Please copy out the items below, replacing "magnifier" with "magnifying glass" everywhere and changing nothing else.
-- start of Material shown --
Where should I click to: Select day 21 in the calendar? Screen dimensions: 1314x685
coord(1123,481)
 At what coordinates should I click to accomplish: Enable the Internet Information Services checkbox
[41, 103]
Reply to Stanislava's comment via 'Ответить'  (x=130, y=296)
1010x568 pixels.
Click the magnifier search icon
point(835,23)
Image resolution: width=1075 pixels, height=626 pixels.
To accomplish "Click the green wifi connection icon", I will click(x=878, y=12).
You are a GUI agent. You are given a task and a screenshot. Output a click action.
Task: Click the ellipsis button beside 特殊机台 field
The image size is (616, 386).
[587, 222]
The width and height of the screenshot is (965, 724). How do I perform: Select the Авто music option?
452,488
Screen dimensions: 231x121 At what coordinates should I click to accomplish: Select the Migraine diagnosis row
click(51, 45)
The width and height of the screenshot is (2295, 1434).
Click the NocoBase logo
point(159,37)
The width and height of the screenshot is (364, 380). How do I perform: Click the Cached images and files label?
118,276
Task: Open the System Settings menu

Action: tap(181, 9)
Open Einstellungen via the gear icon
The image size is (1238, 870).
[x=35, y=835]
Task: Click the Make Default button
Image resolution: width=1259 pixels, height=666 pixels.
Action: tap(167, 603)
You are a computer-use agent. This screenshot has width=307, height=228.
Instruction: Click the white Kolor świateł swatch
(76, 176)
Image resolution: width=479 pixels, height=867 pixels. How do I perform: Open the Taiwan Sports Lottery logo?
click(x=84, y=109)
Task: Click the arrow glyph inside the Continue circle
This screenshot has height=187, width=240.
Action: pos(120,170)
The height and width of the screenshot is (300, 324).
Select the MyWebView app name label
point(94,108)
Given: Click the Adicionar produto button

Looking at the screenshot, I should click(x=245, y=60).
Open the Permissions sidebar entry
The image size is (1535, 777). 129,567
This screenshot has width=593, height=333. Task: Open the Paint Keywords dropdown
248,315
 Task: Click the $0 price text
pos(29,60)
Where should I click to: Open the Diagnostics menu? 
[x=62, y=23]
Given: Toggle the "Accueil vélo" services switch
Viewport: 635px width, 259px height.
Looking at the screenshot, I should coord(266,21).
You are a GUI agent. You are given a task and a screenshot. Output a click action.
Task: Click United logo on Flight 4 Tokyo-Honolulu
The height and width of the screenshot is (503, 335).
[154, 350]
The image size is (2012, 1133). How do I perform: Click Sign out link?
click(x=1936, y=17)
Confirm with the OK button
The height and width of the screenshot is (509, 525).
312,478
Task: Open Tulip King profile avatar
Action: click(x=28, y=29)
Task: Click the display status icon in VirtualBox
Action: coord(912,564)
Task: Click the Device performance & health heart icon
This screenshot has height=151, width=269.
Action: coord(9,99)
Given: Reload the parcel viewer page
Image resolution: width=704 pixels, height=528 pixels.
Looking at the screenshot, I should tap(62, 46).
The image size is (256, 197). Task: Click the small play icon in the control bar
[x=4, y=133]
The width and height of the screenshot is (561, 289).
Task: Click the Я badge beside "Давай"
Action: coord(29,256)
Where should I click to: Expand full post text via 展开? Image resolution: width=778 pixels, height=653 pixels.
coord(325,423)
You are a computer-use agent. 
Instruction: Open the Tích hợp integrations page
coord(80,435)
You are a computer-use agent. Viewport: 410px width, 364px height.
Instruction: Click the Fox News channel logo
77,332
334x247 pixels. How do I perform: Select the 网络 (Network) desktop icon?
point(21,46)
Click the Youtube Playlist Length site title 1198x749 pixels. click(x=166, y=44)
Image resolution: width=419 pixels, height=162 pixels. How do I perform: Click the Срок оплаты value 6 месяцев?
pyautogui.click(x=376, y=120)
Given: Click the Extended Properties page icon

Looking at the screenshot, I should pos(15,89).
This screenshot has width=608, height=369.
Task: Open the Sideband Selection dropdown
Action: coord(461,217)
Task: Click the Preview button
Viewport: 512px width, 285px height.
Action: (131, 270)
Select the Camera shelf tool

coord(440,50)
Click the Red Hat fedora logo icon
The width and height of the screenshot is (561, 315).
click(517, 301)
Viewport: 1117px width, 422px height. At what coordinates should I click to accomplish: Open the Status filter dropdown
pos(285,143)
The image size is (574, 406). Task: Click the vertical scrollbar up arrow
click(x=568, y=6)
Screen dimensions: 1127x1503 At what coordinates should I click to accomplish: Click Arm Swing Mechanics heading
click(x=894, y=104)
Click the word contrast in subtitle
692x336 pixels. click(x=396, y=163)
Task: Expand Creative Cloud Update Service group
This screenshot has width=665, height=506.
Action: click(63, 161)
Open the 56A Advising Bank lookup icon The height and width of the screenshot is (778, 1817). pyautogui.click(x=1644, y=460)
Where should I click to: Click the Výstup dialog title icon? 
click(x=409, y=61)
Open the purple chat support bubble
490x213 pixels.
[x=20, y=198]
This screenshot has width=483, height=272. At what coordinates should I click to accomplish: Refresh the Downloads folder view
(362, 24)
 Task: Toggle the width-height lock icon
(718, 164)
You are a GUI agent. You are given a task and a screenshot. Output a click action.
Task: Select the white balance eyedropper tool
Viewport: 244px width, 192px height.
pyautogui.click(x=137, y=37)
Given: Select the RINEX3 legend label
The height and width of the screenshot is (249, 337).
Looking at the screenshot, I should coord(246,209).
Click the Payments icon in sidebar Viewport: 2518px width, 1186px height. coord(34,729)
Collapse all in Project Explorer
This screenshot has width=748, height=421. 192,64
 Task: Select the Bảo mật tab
-- end of Material shown --
• [Written solution]
Where should I click to: Select day 21 in the calendar? Screen dimensions: 1314x685
coord(1123,481)
 At what coordinates should I click to accomplish: Enable the Internet Information Services checkbox
[41, 103]
Reply to Stanislava's comment via 'Ответить'  (x=130, y=296)
1010x568 pixels.
Click the magnifying glass search icon
point(835,23)
Image resolution: width=1075 pixels, height=626 pixels.
To accomplish "Click the green wifi connection icon", I will click(x=878, y=12).
You are a GUI agent. You are given a task and a screenshot. Output a click action.
Task: Click the ellipsis button beside 特殊机台 field
The image size is (616, 386).
[587, 222]
The width and height of the screenshot is (965, 724). How do I perform: Select the Авто music option?
452,488
Screen dimensions: 231x121 At what coordinates should I click to accomplish: Select the Migraine diagnosis row
click(51, 45)
The width and height of the screenshot is (2295, 1434).
Click the NocoBase logo
point(159,37)
The width and height of the screenshot is (364, 380). How do I perform: Click the Cached images and files label?
118,276
Task: Open the System Settings menu

Action: tap(181, 9)
Open Einstellungen via the gear icon
The image size is (1238, 870).
[x=35, y=835]
Task: Click the Make Default button
Image resolution: width=1259 pixels, height=666 pixels.
Action: tap(167, 603)
You are a computer-use agent. This screenshot has width=307, height=228.
Instruction: Click the white Kolor świateł swatch
(76, 176)
Image resolution: width=479 pixels, height=867 pixels. How do I perform: Open the Taiwan Sports Lottery logo?
click(x=84, y=109)
Task: Click the arrow glyph inside the Continue circle
This screenshot has height=187, width=240.
Action: pos(120,170)
The height and width of the screenshot is (300, 324).
Select the MyWebView app name label
point(94,108)
Given: Click the Adicionar produto button

Looking at the screenshot, I should click(x=245, y=60).
Open the Permissions sidebar entry
The image size is (1535, 777). 129,567
This screenshot has width=593, height=333. Task: Open the Paint Keywords dropdown
248,315
 Task: Click the $0 price text
pos(29,60)
Where should I click to: Open the Diagnostics menu? 
[x=62, y=23]
Given: Toggle the "Accueil vélo" services switch
Viewport: 635px width, 259px height.
Looking at the screenshot, I should coord(266,21).
You are a GUI agent. You are given a task and a screenshot. Output a click action.
Task: Click United logo on Flight 4 Tokyo-Honolulu
The height and width of the screenshot is (503, 335).
[154, 350]
The image size is (2012, 1133). How do I perform: Click Sign out link?
click(x=1936, y=17)
Confirm with the OK button
The height and width of the screenshot is (509, 525).
312,478
Task: Open Tulip King profile avatar
Action: click(x=28, y=29)
Task: Click the display status icon in VirtualBox
Action: coord(912,564)
Task: Click the Device performance & health heart icon
This screenshot has height=151, width=269.
Action: coord(9,99)
Given: Reload the parcel viewer page
Image resolution: width=704 pixels, height=528 pixels.
Looking at the screenshot, I should tap(62, 46).
The image size is (256, 197). Task: Click the small play icon in the control bar
[x=4, y=133]
The width and height of the screenshot is (561, 289).
Task: Click the Я badge beside "Давай"
Action: coord(29,256)
Where should I click to: Expand full post text via 展开? Image resolution: width=778 pixels, height=653 pixels.
coord(325,423)
You are a computer-use agent. 
Instruction: Open the Tích hợp integrations page
coord(80,435)
You are a computer-use agent. Viewport: 410px width, 364px height.
Instruction: Click the Fox News channel logo
77,332
334x247 pixels. How do I perform: Select the 网络 (Network) desktop icon?
point(21,46)
Click the Youtube Playlist Length site title 1198x749 pixels. click(x=166, y=44)
Image resolution: width=419 pixels, height=162 pixels. How do I perform: Click the Срок оплаты value 6 месяцев?
pyautogui.click(x=376, y=120)
Given: Click the Extended Properties page icon

Looking at the screenshot, I should pos(15,89).
This screenshot has width=608, height=369.
Task: Open the Sideband Selection dropdown
Action: coord(461,217)
Task: Click the Preview button
Viewport: 512px width, 285px height.
Action: (131, 270)
Select the Camera shelf tool

coord(440,50)
Click the Red Hat fedora logo icon
The width and height of the screenshot is (561, 315).
click(517, 301)
Viewport: 1117px width, 422px height. At what coordinates should I click to accomplish: Open the Status filter dropdown
pos(285,143)
The image size is (574, 406). Task: Click the vertical scrollbar up arrow
click(x=568, y=6)
Screen dimensions: 1127x1503 At what coordinates should I click to accomplish: Click Arm Swing Mechanics heading
click(x=894, y=104)
Click the word contrast in subtitle
692x336 pixels. click(x=396, y=163)
Task: Expand Creative Cloud Update Service group
This screenshot has width=665, height=506.
Action: click(63, 161)
Open the 56A Advising Bank lookup icon The height and width of the screenshot is (778, 1817). pyautogui.click(x=1644, y=460)
Where should I click to: Click the Výstup dialog title icon? 
click(x=409, y=61)
Open the purple chat support bubble
490x213 pixels.
[x=20, y=198]
This screenshot has width=483, height=272. At what coordinates should I click to accomplish: Refresh the Downloads folder view
(362, 24)
 Task: Toggle the width-height lock icon
(718, 164)
You are a GUI agent. You are given a task and a screenshot. Output a click action.
Task: Select the white balance eyedropper tool
Viewport: 244px width, 192px height.
pyautogui.click(x=137, y=37)
Given: Select the RINEX3 legend label
The height and width of the screenshot is (249, 337).
Looking at the screenshot, I should coord(246,209).
Click the Payments icon in sidebar Viewport: 2518px width, 1186px height. coord(34,729)
Collapse all in Project Explorer
This screenshot has width=748, height=421. 192,64
 Task: Select the Bảo mật tab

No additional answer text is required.